Başlığı atarken çok düşündüm, tarttım, sorguladım; sırf çarpıcı olsun diye mi seçiyorum, başka şekilde de ifade edebilir miyim, daha abartısız bir tarifi var mıdır eksikliğinden doğacak boşluğun? Bilemedim, bulamadım. Zordur acılı yazılar. Üzüleceksin, dağılmayacaksın, acına yenilip, çalakalem savurmayacaksın. Acın var diye yazmazlık etmeyeceksin. Ağlayacaksın ama gözyaşlarının gözlerini bulandırmasına izin vermeyeceksin. Hepsini yaptım ve düşüne taşına bu başlığı seçtim.

Sevgili Sarkis Seropyan, uzun yıllardır dostumdu. Bu dostluk, eşimden devraldığım bir miras gibiydi, değerliydi. Kişisel olarak acım çok büyük ama, o Agos’un nesiydi? Görevi, konumu, yaptığı iş açısından değil, etkisi açısından, manevi açıdan. Ve karar verdim; belkemiğiydi.
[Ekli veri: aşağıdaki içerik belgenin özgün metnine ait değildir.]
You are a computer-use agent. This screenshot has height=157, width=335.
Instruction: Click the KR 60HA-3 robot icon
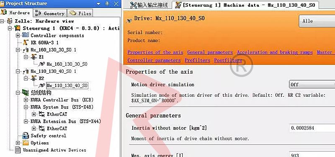coord(26,43)
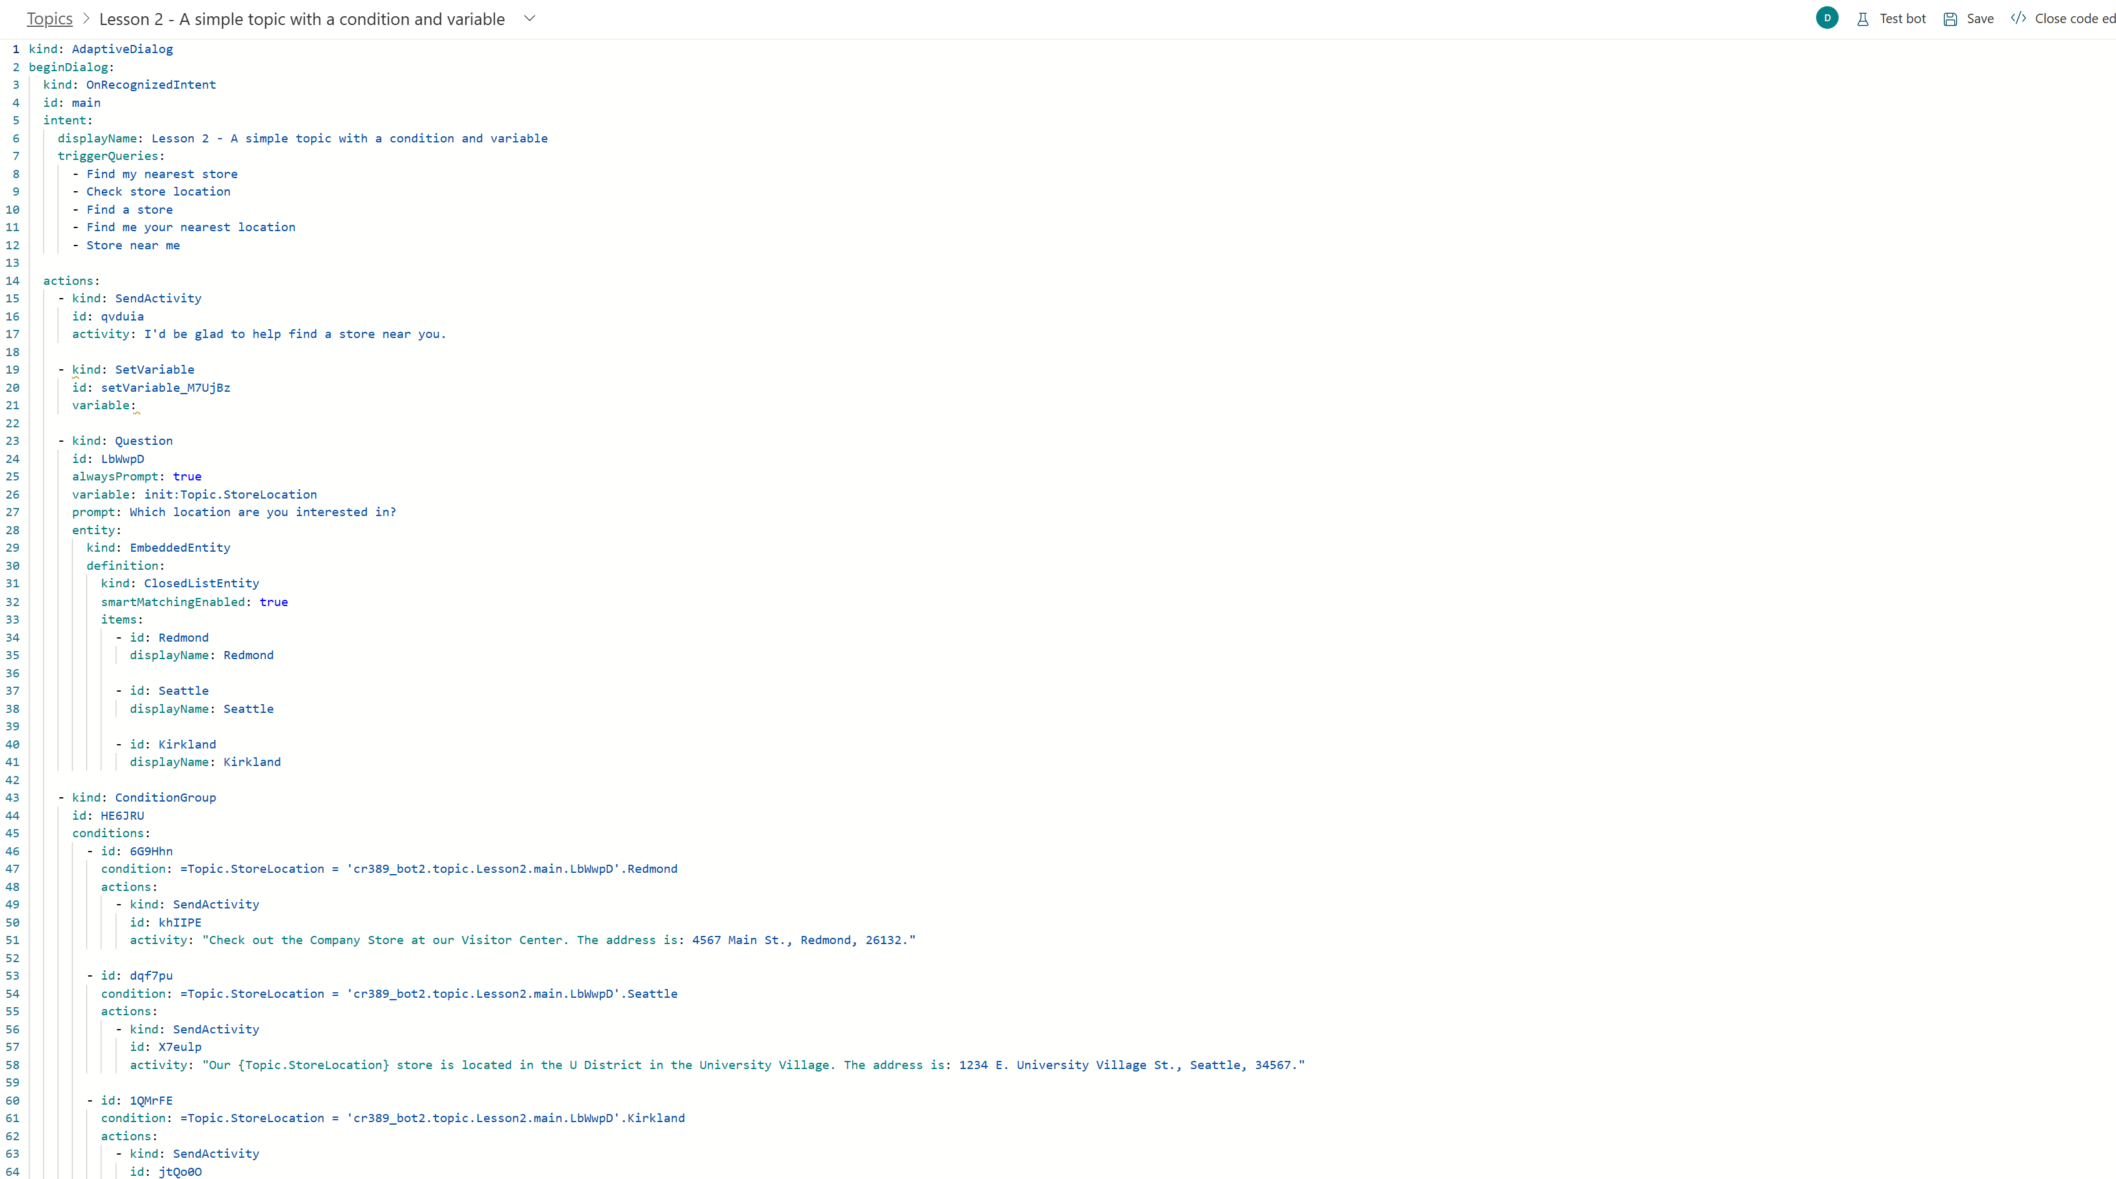Select Topics in breadcrumb navigation
This screenshot has height=1179, width=2116.
[x=49, y=17]
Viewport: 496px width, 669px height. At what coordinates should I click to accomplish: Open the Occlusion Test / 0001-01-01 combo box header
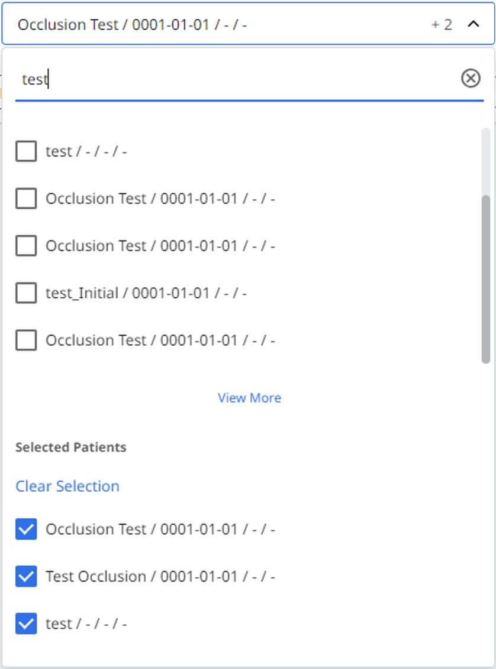[248, 24]
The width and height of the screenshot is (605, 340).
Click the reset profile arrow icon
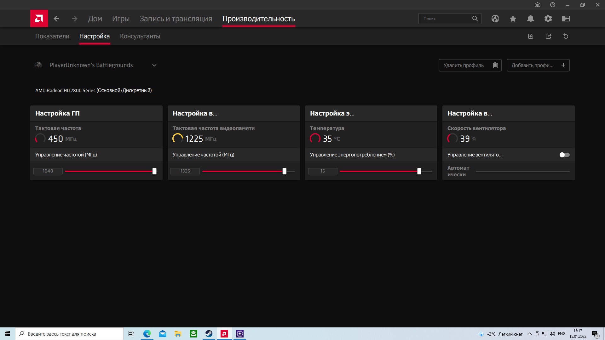coord(566,36)
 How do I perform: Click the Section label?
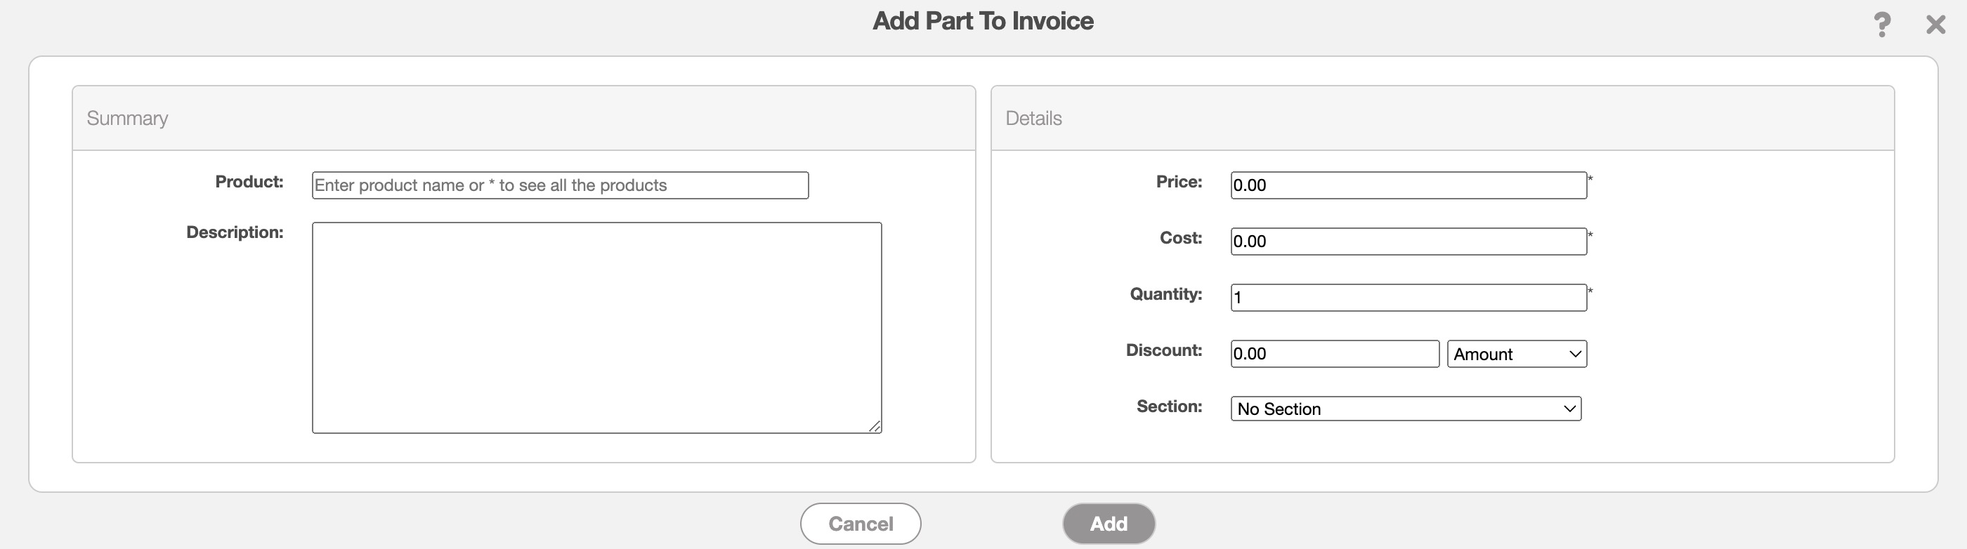click(x=1169, y=406)

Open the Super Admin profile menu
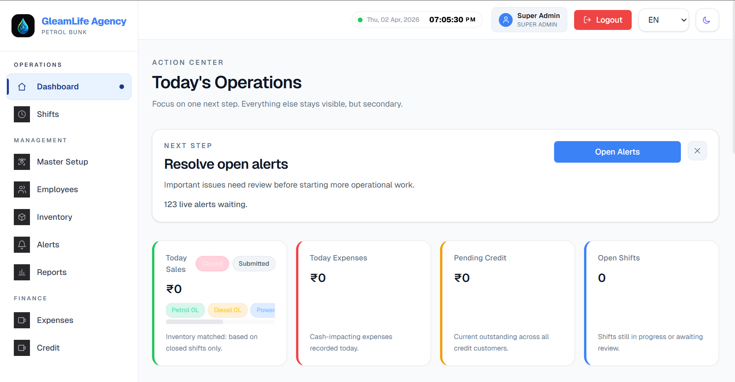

Hem de ta başından, Hrant varken bile. Gidişi bence Agos’un belkemiğini kırdı. Onarılır mı bir gün? Önceden kestirilemez. En az Hrant’ın verdiği acı kadar da acı verdiği kesin. Hem de o, hayatının baharı bile sona ermemişken, haksız bir ölüme yenilmiş, Seropyan ise, yaşını başını almış, hastalıkla, eceliyle gitmiş olduğu halde... Eskiden beri söylenen bir söz vardır, “Kimse yeri doldurulamaz değildir” denir. İşte o söz bu defa tamamen geçersizdir. Zira Sarkis Seropyan gibi biri, bir daha kolay kolay çıkmaz içimizden. Belki uzun yıllar sonra, bir gün bir benzeri daha yetişebilir bu toplumda, bilinmez, ama onun gibi bir derya olabilmesi için fırınlar dolusu ekmek gerekir.

O bizim için âdeta bir ‘Bilge Kişi’ydi. Her başımız sıkıştığında, her içinden çıkamadığımız sorunda, özellikle Ermenilik, geçmişimiz, kültürümüz, tarihimiz, dilimiz, gramerimiz, edebiyatımız gibi konularla ilgili sorunda başvuracağımız tek kişiydi. Birden ağırlaşıp, “Ne oluyor?” dememize kalmadan uçup gitmesinden bir-iki hafta önce, yine öyle bir soruyla, “Seropyan nerede?” diyerek dalıvermiştim, gazetemizin henüz alışamadığım yeni mekânından içeri. “Yok” dediler mahzun bir tavırla “rahatsızlandı, eve gitti”. Allah allah, ilk kez denk geliyordu bana böyle bir şey. Garip bir burkulma oldu yüreğimde. Ben haftada bir kez uğrarım gazeteye, olmuştur herhalde daha önce de ufak tefek rahatsızlıklar, öyle bir şeydir belki, ne diye böyle cız etmişti ki içim, duymadan, bilmeden? Önseziymiş meğer, öğrenince anladım sonradan. Kısacık bir süre sonra da uçuverdi aniden.

Yıllar önce, eşim de hayattayken ve cıvıl cıvılken daha, hepimiz coşkulu ve çılgınken daha, günlerce, aylarca hevesle, tutkuyla çalışmıştık birlikte, ‘Anuş’u sahnelemek için. El vermişti yine yürekten, öyle güzel kitapçıklar hazırlamıştı ki bizim için, ‘Anuş’la ilgili tüm bilgileri içeren… Programla birlikte verip, armağan etmiştik değer bilen meraklılara. Birkaç yıl önce elinde kalan son bir-iki kitapçığı bana verip, “Al, bunlar artık sende kalsın” demişti.

Son konuşmamızda ise ben Agos’un yeni yerini yadırgayıp “Henüz bir kişiliği yok” dediğimde, “Kişilik zamanla oluşur, Agos kurumsallaşıyor, önemli olan bu” demişti. Haklısın güzel dostum, ama sensiz beli kırık. Zaman onarsa bile yerin doldurulamaz. Sevgiyle git dostum, özlediklerimize sevgi götür.